→ Work to be completed
Decide whether each statement agrees with the text below on echocardiography report summarization, answering yes or no and quoting the deciding words: 1. The development set left out the Mayo Clinic's Arizona locations. 2. Cardiologists significantly preferred EchoGPT's reports for completeness. 3. The automatic metrics were highly sensitive to changes in measurement numbers.

→ Exercise text
++++++
Aims: The increasing need for diagnostic echocardiography tests presents challenges in preserving the quality and promptness of reports. While Large Language Models (LLMs) have proven effective in summarizing clinical texts, their application in echo remains underexplored.
Methods and results: Adult echocardiography studies, conducted at the Mayo Clinic from 1 January 2017 to 31 December 2017, were categorized into two groups: development (all Mayo locations except Arizona) and Arizona validation sets. We adapted open-source LLMs (Llama-2, MedAlpaca, Zephyr, and Flan-T5) using In-Context Learning and Quantized Low-Rank Adaptation fine-tuning (FT) for echo report summarization from 'Findings' to 'Impressions.' Against cardiologist-generated Impressions, the models' performance was assessed both quantitatively with automatic metrics and qualitatively by cardiologists. The development dataset included 97 506 reports from 71 717 unique patients, predominantly male (55.4%), with an average age of 64.3 ± 15.8 years. EchoGPT, a fine-tuned Llama-2 model, outperformed other models with win rates ranging from 87% to 99% in various automatic metrics, and produced reports comparable to cardiologists in qualitative review (significantly preferred in conciseness (P < 0.001), with no significant preference in completeness, correctness, and clinical utility). Correlations between automatic and human metrics were fair to modest, with the best being RadGraph F1 scores vs. clinical utility (r = 0.42) and automatic metrics showed insensitivity (0-5% drop) to changes in measurement numbers.
++++++
→ Source material
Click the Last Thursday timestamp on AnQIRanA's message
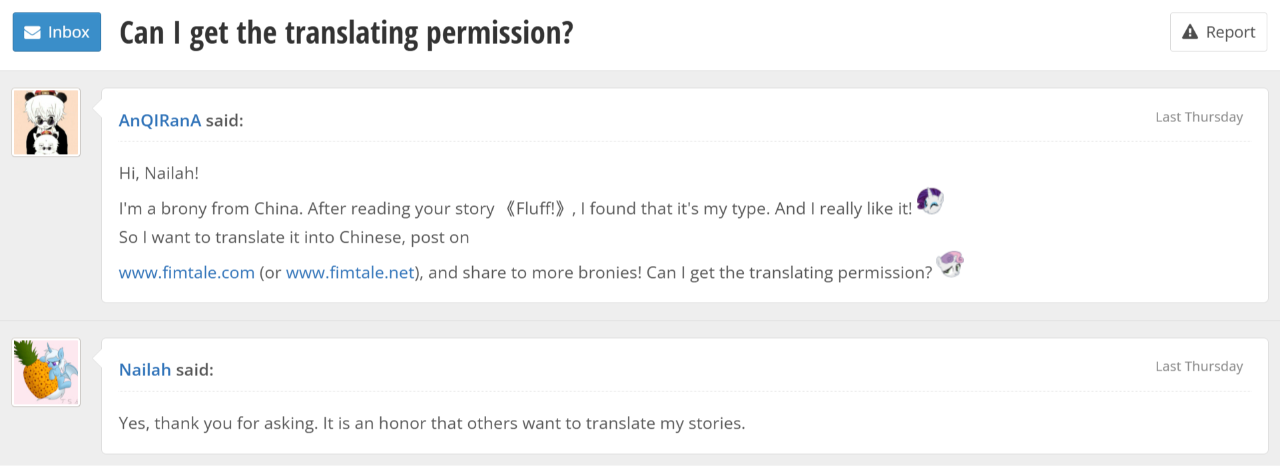The width and height of the screenshot is (1280, 466). [x=1199, y=117]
++++++
→ Response to the task
1. Yes: "development (all Mayo locations except Arizona)"
2. No: "with no significant preference in completeness, correctness, and clinical utility"
3. No: "automatic metrics showed insensitivity (0-5% drop) to changes in measurement numbers"